Strangely, the cameraperson always manages to survive right up to the point where he/she can drop the camera on the floor in just the right position to see the last surviving member of the party get got.
If I recall, at least some of the crew believe the whole premise is bullshit and have joined the “scam show” for either $$ or just shits and giggles. As the movie progresses, they come to regret thinking the paranormal is all BS. Yes, they regret it very much.
I seem to remember starting to watch a movie on TV a few years ago that hews pretty closely to OP’s description. It was the presenters and the crew for a TV show looking for evidence of the supernatural, it was a big old house they went into, and pretty soon things started to go wrong, people going missing or equipment malfunctioning. Stuff like that. I also have a vague sense that there were a few recognizable names in it, but I don’t remember who. I don’t think I watched it until the end, and I have no idea of the name.
In a sense, the archetype for this kind of film is The Haunting, except that it wasn’t reality TV people but an academic researcher and his “sensitive” subjects testing out the house. It was not done in found footage style but like a regular movie.
I don’t remember the name so maybe it’s already been mentioned but I saw a movie recently where a group of 20 somethings ran a ghostbusters type business (except fraudulent because they didn’t believe). They are hired by an old lady in a large mansion. Ghost death ensues.
It was a TV movie, scripted and filmed in advance, but presented in the style of a live broadcast. The stars of the production were Michael Parkinson, Sarah Greene, and Mike Smith. All three are known as real life broadcasters, presenters in non-fiction shows and documentaries. Presented as an investigation into an alleged haunted house it shows apparent poltergeist activity with cups and plates moving by themselves. Finally, the ghost abducts most of the cast, leaving Parkinson alone insanely babbling nursery rhymes.
This was 1992, before *Ghost Hunters *was actually a thing.
Thanks, everyone. Based on summaries I’ve read, I think Grave Encounters and Ghostwatch, with an honorable mention to American Horror Story: Roanoke all fit my plot description. Like I said, I’m not a creative person, so if I think of an idea then there are only two possibilities:
And every Call of Cthulhu campaign I’ve ever seen.
Player: “So my investigator opens the door…”
Keeper: “A swarming mass of bubbling black ooze and tentacles consumes your character with a wet squelch, and all other investigators make a Sanity Check…”

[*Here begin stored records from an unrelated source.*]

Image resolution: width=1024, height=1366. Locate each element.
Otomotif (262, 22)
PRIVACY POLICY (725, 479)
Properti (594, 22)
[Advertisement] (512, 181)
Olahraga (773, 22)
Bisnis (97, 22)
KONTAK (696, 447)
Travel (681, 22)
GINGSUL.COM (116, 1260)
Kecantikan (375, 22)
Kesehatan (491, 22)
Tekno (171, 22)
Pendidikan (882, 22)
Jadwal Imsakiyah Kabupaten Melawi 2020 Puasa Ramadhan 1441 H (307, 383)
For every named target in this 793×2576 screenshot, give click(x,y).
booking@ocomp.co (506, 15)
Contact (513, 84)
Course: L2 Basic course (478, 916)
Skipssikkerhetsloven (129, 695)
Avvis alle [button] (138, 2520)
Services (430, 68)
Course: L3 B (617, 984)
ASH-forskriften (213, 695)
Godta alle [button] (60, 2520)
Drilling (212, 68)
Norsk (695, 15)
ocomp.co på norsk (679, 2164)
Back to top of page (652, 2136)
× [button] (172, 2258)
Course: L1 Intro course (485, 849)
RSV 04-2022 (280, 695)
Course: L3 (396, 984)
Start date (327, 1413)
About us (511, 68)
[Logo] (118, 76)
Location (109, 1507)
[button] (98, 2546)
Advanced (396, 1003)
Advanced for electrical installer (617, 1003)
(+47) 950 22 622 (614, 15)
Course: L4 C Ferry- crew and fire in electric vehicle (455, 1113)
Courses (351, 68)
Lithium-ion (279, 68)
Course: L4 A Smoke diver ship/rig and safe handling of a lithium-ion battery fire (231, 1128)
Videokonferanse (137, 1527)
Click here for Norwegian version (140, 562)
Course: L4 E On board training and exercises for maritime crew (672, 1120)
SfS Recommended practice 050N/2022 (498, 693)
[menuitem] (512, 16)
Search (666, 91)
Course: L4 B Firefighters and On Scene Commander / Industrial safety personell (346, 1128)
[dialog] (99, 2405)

The thing I liked about it was they present the ghosts as actually entering the camera and threatening to come out of YOUR TV. As I understand it (though I expect this has been exaggerated somewhat) there was a lot of controversy in the UK because it scared children so bad. I heard some blamed the movie for causing the suicide of a young schizophrenic.
That’s not exactly the plot of The Haunting of Hill House, but it’s very close.
That book, FWIW, is scary as hell. It’s the scariest thing I ever read. I don’t personally think the movie from the 60s does it justice, but it’s critically acclaimed. The movie from the 90s, of 00s, or whatever is total crap.